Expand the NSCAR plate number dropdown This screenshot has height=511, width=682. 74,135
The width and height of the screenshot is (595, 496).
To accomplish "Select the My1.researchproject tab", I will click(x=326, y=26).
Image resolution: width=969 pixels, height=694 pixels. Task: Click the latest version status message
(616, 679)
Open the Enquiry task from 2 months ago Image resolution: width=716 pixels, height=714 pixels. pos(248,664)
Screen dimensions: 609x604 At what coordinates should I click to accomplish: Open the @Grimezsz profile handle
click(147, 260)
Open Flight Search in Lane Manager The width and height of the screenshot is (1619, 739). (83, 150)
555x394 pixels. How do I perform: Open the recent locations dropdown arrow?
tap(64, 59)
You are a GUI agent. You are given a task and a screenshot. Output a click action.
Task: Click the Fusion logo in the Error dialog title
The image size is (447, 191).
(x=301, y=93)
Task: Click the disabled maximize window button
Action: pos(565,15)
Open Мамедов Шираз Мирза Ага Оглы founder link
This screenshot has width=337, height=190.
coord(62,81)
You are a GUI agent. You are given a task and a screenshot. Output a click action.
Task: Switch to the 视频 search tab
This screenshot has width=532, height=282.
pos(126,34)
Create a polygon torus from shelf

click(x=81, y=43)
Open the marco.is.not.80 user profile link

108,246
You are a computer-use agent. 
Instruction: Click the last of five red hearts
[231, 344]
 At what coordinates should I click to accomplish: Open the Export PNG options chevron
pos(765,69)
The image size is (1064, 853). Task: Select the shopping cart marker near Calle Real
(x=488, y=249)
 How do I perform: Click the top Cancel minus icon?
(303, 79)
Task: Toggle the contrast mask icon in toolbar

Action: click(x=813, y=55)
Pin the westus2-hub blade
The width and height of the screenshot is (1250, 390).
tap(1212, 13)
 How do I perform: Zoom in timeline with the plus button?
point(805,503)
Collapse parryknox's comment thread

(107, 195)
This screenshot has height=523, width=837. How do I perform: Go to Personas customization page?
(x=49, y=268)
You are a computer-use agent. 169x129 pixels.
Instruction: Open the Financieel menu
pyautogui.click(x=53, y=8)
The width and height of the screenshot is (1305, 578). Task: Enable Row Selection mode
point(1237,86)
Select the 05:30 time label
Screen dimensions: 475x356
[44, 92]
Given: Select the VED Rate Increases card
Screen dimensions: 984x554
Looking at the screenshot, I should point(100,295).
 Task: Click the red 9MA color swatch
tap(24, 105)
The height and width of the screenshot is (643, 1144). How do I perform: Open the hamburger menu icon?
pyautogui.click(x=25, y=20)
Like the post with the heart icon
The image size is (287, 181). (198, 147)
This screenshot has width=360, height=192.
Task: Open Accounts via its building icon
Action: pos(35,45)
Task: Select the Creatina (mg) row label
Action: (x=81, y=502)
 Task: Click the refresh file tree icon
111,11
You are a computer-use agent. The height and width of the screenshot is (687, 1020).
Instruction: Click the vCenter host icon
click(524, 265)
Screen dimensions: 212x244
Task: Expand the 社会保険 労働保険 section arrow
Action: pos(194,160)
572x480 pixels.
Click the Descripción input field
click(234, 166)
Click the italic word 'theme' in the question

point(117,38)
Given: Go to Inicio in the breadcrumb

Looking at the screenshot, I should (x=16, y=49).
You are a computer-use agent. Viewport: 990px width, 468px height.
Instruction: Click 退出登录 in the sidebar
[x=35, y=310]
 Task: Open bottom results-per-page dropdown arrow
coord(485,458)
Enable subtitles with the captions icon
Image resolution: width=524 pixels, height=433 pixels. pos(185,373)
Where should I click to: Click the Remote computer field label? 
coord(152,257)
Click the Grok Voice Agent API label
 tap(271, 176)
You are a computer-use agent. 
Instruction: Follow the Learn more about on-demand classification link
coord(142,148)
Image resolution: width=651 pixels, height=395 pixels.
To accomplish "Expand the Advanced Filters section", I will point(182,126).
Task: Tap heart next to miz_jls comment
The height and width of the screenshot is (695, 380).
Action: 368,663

**TASK OBJECTIVE**
The first line of the entries, the line with "Task: Click the Fusion", and every line between them should be retyped exactly, and nothing else.

**ANSWER TO THIS EXERCISE**
Expand the NSCAR plate number dropdown This screenshot has height=511, width=682. 74,135
The width and height of the screenshot is (595, 496).
To accomplish "Select the My1.researchproject tab", I will click(x=326, y=26).
Image resolution: width=969 pixels, height=694 pixels. Task: Click the latest version status message
(616, 679)
Open the Enquiry task from 2 months ago Image resolution: width=716 pixels, height=714 pixels. pos(248,664)
Screen dimensions: 609x604 At what coordinates should I click to accomplish: Open the @Grimezsz profile handle
click(147, 260)
Open Flight Search in Lane Manager The width and height of the screenshot is (1619, 739). (83, 150)
555x394 pixels. How do I perform: Open the recent locations dropdown arrow?
tap(64, 59)
You are a GUI agent. You are given a task and a screenshot. Output a click action.
Task: Click the Fusion logo in the Error dialog title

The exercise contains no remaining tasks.